The Boulevard du Temple is a boulevard in Paris today between the 3rd and the 11th district, which extends from the Place de la République to Place Pasdeloup. He was the birthplace of the Boulevard Theatre, the origin of modern Western popular culture in the 18th century. The local theater were representative of the Viennese suburban theater or the Kingdom Municipal Theater in Berlin.


The Boulevard du Temple takes its name from the Temple, the territory of the Knights Templar, which was located to the 18th century still outside of Paris.

In the period before the French Revolution, the entertainment venues broke on the Boulevard du Temple from the Paris market theater that offered before the main part of the bourgeois entertainment activities this city. After the fire at the fair of St. Germain in 1762 were already using the building on the Boulevard du Temple, some market theater. The theater freedom of 1791 finally allowed a regular operation. The theaters were all located on the northeast side of the boulevard. The only theater on the southwest side is also available as a single until today remained ( Théâtre Déjazet, no. 41).

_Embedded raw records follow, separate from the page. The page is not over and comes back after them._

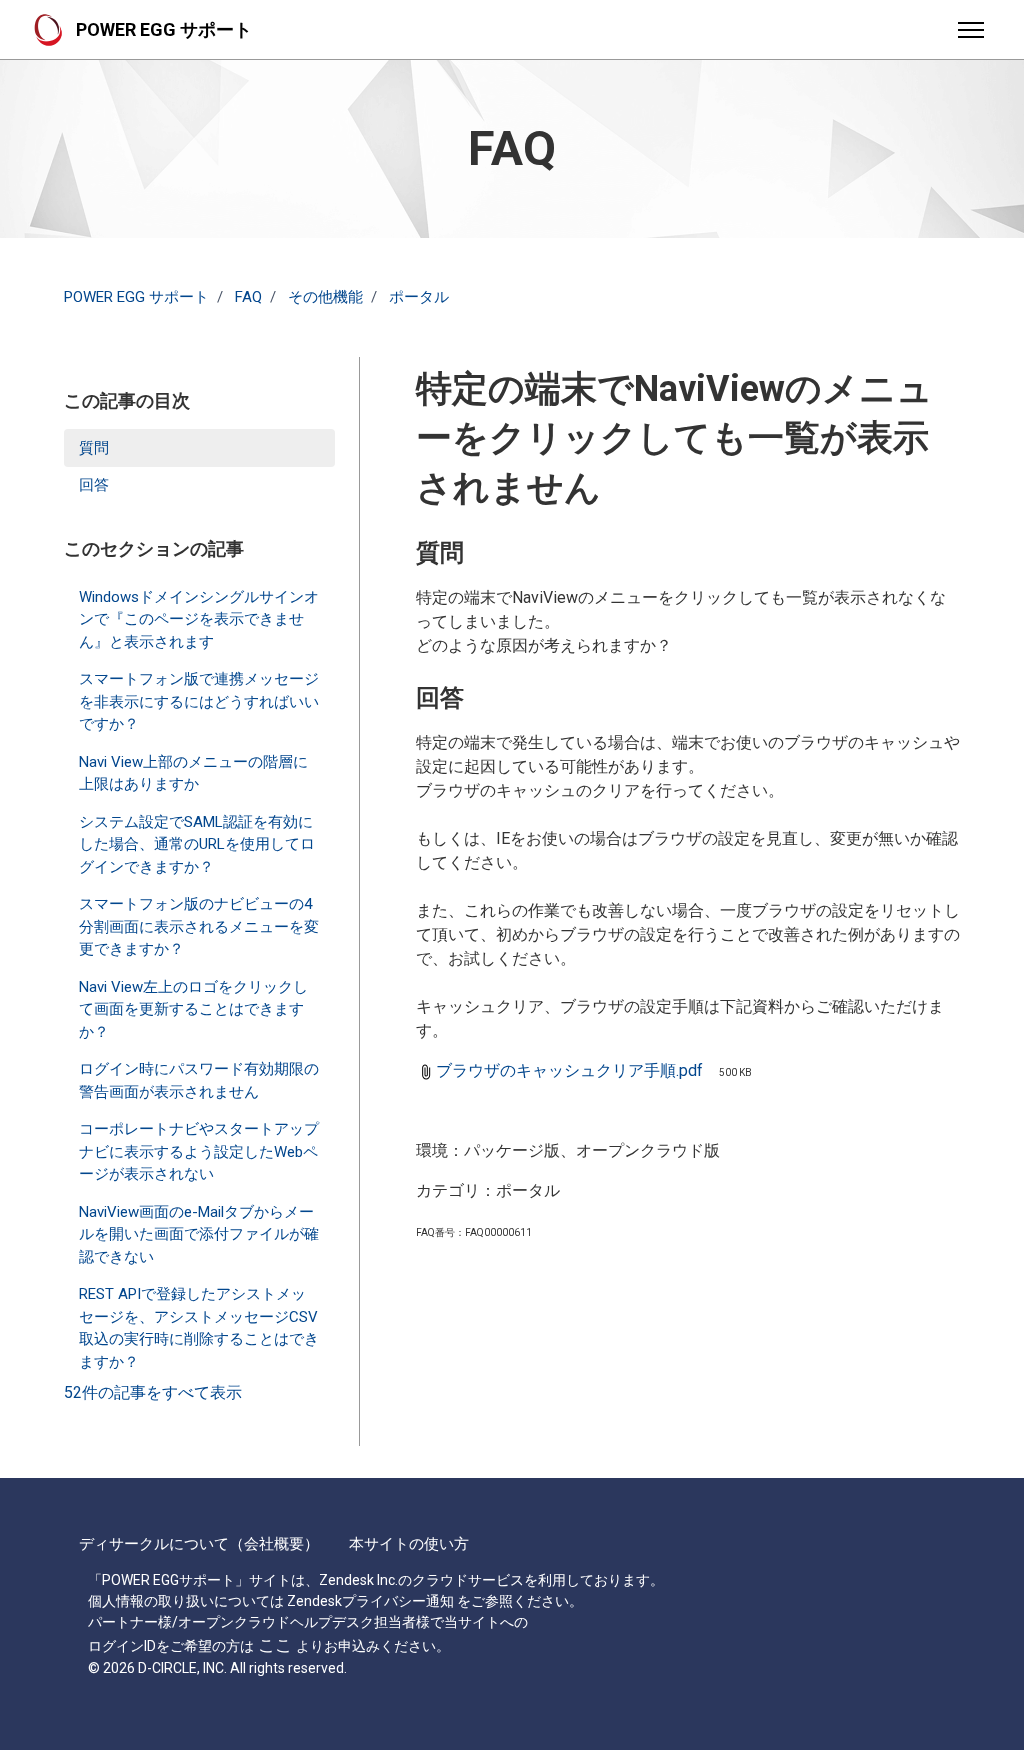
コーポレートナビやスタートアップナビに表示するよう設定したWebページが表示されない (199, 1151)
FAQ (248, 297)
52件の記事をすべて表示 (153, 1392)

Through the many detective stories (see melodrama ) that ran there since about 1800, the Boulevard du Temple was nicknamed the Boulevard du Crime ( "Boulevard of Crime "). The most important writer, director and theater manager in the first half of the 19th century was Pixérécourt. The Almanac des Spectacles was held in 1823, a conclusion of the last 20 years: " Tautin has been killed 16 302 times, Marty has succumbed 11,000 poisonings in different variants, Fresnoy was sacrificed 27,000 times in different ways, Miss Adèle Dupuis has 75,000 times their innocence lost [ ... ] "

However, here also comic pantomimes and Feerien were listed, and Jean- Gaspard Deburau invented the poetic figure of Pierrot ( Théâtre des Funambules ).

An early form of terrorism was the 1835 failed, but challenging in the crowd many lives assassination by Giuseppe Fieschi on the king Louis -Philippe with an " infernal machine ".

The transformation of the boulevards of Paris by Georges- Eugène Haussmann led in 1862 to the demolition of most of the local theater. A reconstructed Boulevard du Temple is the venue of the film Children of Paradise (1945 ) by Marcel Carné.